Après Hong Kong, nous embarquons pour une destination souvent oubliée des circuits en Asie (et c’est très bien comme ca) : Taiwan ! Nous avions envie de découvrir ce pays depuis que nous nous sommes liés d’amitié avec un couple taiwanais à New York, et nous n’avons pas été décus : c’est à ce jour la meilleure surprise de notre tour du monde.
Nos coups de cœur
Se balader des heures durant dans Taipei, le long des stands de cuisine de rue et des marchés nocturnes
Les adorables ruelles bordées de lampions de Jiufen et les lanternes de Shifen
Randonner au creux des gorges du parc national de Taroko
Nos impressions
Ce qu’on a aimé
Taipei! La capitale du pays n’est pas franchement belle architecturalement parlant mais il fait bon s’y balader (et sans doute y vivre). Les transports en commun sont facile d’accès, tout est exceptionnellement bien indiqué… un rêve de citadin.
La nourriture taiwanaise. La nourriture, et en particulier la cuisine de rue est présente PARTOUT, délicieuse et abordable.
Les Taiwanais. Nous avons adoré tous nos contacts avec les habitants de l’ile. C’est l’un des endroits au monde où nous nous sommes sentis le plus à l’aise. En plus d’être respectueux et polis, les taiwanais sont très tolérants (c’est d’ailleurs le premier pays asiatique à avoir légalisé le mariage pour tous! Go Taiwan!)
Ce qu’on a moins aimé
Les caprices de la nature : un tremblement de terre et un typhon en 8 jours!
L’itinéraire jour par jour
J1 – Arrivée à Taipei
Visite du mausolée de Tchang Kaï-chek, qui marque le centre géographique et culturel de Taipei. Nous y retrouvons notre ami Ben qui a fait le voyage depuis le Vietnam pour passer le week-end avec nous!
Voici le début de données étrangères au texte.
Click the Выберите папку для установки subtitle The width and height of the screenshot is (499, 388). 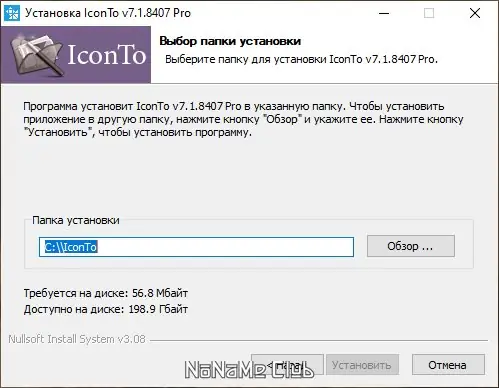pos(301,59)
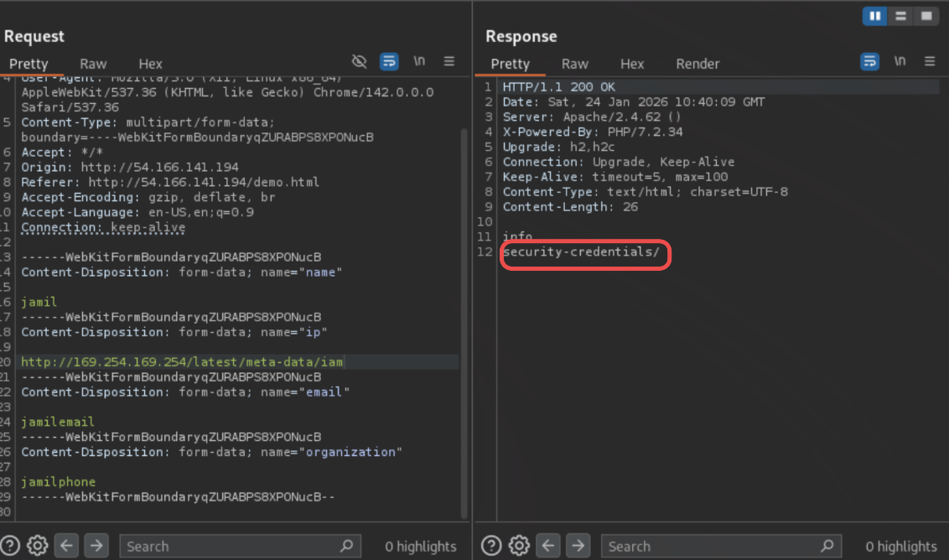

J2 – Jiufen, Shifen & Pingxli
Nous partons en excursion à la journée depuis Taipei. Première étape : l’ancienne ville minière de Jiufen. Les ruelles bordées de lanternes rouges de cette petite ville perchée dans les montagnes auraient notamment inspiré Miyazaki pour le Voyage de Chihiro.
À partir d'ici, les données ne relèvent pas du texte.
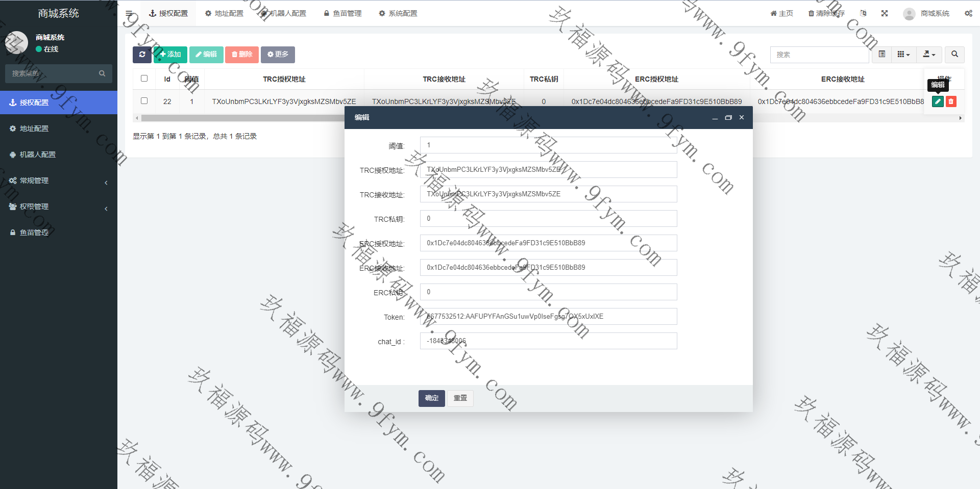Click the gears settings icon at top right
Viewport: 980px width, 489px height.
coord(968,13)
Nous nous rendons ensuite à Shifen, célèbre pour son festival annuel de lanternes. Mais on peut y voir des lanternes décoller toute l’année : les gens y écrivent leurs souhaits puis les laissent s’envoler comme des montgolfières:
Dernière étape : la petite ville minière de Pingxi, où l’on trouve de nombreux vieux batiments datant de la colonisation japonaise.
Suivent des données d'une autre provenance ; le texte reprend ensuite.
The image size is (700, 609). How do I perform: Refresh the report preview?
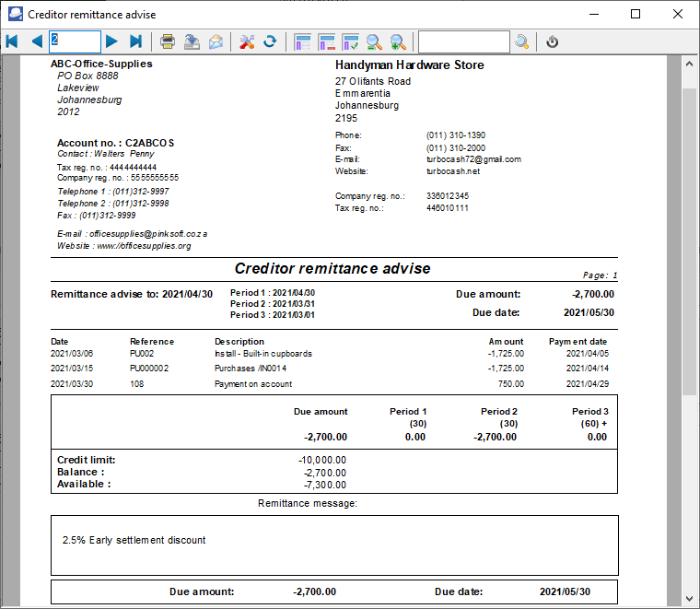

Nous terminons la journée par une visite du marché de nuit de Shilin, le plus grand de la ville, où nous nous gavons de cuisine de rue.
J3 – Taipei
Nous passons la matinée à Dihua, une des plus belles rues du vieux Taipei qui aligne les maisons de thé, les petites boutiques design et les restaurants. Nous nous arrêtons dans une maison de thé datant des années 1920.
Nous visitons le musée AMA, consacré aux femmes « de réconfort » : des jeunes femmes ou jeunes filles enlevées et contraintes par l’armée japonaise à se prostituer dans des bordels. Entre 1931 et 1945, l’armée nippone a ainsi prostitué de force près de 200 000 femmes. La Taipei Women’s Rescue Foundation, qui gère le musée, se bat pour que l’histoire de ses femmes soit reconnue, et que le gouvernement japonais leur présente un jour des excuses officielles (et visiblement, c’est pas gagné).
En fin de journée, nous allons observer le coucher de soleil sur la ville depuis Elephant Hill, une colline située au sud est de la ville.
J4 – Beitou
Nous nous rendons à Beitou, au nord de Taipei. La ville est reputée pour ses sources d’eau chaude naturelles. Nous tentons l’expérience des bains publics.
L’après-midi, nous visitons le musée du Palais national, qui abrite les plus belles collections mondiales d’art chinois.
Les oeuvres du musée proviennent de la Cité interdite à Pékin. Sous la menace des troupes japonaises, puis de la revolution communiste chinoise, la collection impériale a été exfiltrée de Pekin et trimballée pendant trente-deux ans et sur plus de dix mille kilomètres. L’immense cargaison a finalement abouti à Taipei, où elle est exposée depuis 1965.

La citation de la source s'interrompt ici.